Data Set 1: Olympic Countries
Beginning in 1998, a group of ten members of the International Society of Olympic Historians from around the world came together to create a database of Olympic-related information. Each member of the team is responsible for a certain data set and maintains it individually before sending it to the editors for final approval. The website is part of the Fox Sports Network. This data is interesting because it breaks down a multitude of Olympic information in one easy table. The data shows when each country began competing in the summer and winter games, their medal counts and number of athletes ever to compete. I think using this data set to highlight how some countries, for example a small country like Andorra, has sent more athletes to the Winter games than other countries with exceedingly larger populations.

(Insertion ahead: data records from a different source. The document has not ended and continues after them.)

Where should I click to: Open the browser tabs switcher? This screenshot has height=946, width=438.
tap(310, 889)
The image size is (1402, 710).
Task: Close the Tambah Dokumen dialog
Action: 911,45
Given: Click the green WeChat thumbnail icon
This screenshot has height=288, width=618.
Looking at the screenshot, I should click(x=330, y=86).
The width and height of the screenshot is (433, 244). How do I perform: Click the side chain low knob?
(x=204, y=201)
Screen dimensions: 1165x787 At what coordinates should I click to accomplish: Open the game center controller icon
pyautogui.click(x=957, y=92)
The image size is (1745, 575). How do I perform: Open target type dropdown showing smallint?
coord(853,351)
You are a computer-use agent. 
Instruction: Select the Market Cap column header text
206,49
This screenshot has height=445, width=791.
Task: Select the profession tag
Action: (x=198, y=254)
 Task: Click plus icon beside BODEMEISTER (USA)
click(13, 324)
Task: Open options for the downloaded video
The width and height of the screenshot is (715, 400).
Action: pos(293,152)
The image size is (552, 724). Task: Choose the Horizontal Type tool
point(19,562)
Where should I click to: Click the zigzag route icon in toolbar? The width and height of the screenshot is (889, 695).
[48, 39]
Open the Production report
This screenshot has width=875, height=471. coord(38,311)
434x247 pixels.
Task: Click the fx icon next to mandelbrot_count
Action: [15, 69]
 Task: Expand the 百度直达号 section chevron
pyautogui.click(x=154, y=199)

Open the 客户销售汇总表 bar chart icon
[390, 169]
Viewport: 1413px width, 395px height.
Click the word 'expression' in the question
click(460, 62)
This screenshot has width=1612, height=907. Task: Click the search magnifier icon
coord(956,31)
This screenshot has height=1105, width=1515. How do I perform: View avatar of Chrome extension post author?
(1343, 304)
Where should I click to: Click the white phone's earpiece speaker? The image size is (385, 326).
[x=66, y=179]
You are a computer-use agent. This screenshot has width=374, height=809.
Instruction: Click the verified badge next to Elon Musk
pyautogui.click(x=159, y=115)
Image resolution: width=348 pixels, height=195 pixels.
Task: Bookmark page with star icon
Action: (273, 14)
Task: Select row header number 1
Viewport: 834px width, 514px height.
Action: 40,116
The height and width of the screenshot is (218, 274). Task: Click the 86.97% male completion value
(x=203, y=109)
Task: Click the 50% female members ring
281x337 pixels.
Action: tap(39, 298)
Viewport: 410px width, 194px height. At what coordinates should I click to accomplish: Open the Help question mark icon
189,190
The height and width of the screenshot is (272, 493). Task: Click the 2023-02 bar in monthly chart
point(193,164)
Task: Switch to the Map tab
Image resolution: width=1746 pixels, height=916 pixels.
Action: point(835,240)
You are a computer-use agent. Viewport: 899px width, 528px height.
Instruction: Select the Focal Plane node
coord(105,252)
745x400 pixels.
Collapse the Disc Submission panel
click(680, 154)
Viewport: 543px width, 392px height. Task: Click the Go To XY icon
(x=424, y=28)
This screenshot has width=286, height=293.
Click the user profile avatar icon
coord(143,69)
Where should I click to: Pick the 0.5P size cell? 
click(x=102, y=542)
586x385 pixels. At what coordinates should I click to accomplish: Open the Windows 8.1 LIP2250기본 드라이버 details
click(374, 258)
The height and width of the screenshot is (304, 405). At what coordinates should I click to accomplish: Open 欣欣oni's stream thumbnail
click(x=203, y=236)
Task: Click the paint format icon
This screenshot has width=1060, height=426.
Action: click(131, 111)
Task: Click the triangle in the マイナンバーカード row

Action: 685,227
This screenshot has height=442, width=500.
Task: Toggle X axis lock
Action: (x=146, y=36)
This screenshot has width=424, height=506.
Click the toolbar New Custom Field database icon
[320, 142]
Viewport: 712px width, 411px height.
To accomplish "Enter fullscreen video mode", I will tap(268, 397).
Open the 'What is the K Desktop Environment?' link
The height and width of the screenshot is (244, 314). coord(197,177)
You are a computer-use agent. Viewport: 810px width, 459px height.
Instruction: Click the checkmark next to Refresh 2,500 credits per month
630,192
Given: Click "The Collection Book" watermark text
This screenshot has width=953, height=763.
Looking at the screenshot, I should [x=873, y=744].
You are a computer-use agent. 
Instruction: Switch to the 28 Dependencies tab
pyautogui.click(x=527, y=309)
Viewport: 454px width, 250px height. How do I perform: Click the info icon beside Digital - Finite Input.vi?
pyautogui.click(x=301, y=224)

Data Set 2: LGBT Representation on TV
Each year GLAAD (Gay & Lesbian Alliance Against Defamation) evaluates LGBT representation on both network and cable television. GLAAD’s entertainment team, led by Associate Director of Entertainment Media, Matt Kane, research and monitor all network television as well as a number of cable channels throughout the year to track the progress of LGBT inclusion in both television and major motion pictures. The data can be found on their website for the past several years and in the included link, the 2013 report, there are references to past years and how the inclusion has risen or fallen, broken down by channel. This would be interested data to display in a more visual manner because the long report makes it difficult to compare network-to-network, cable channel to cable channel etc. The heavy text document is full of information that would be far more digestible if presented in a series of graphics.
Data 3: Olympic Injuries
The British Journal of Sports Medicine published an article following the 2010 Winter Olympics detailing the injuries and illnesses incurred by athletes during the games. The data comes from the 82 National Olympic Committee’s head physicians who were asked to report daily occurrences as well as medical centers in Vancouver and Whistler clinics. I found this data interesting because of the timeliness of it, with the 2014 Winter Olympics beginning this week. Leading up to and during the Olympics, the winter version in particular, the media calls attention to the athletes who cannot return to the games due to injury as well as those who are injured during qualifying rounds etc. If I delve further into this data set, I would compare it to the article published by this journal in 2012, following the Summer Olympics, and compare the amount of injuries during the lastest summer and winter games to see which is more dangerous, and specifically which sports produce the most injuries as well as to what body parts.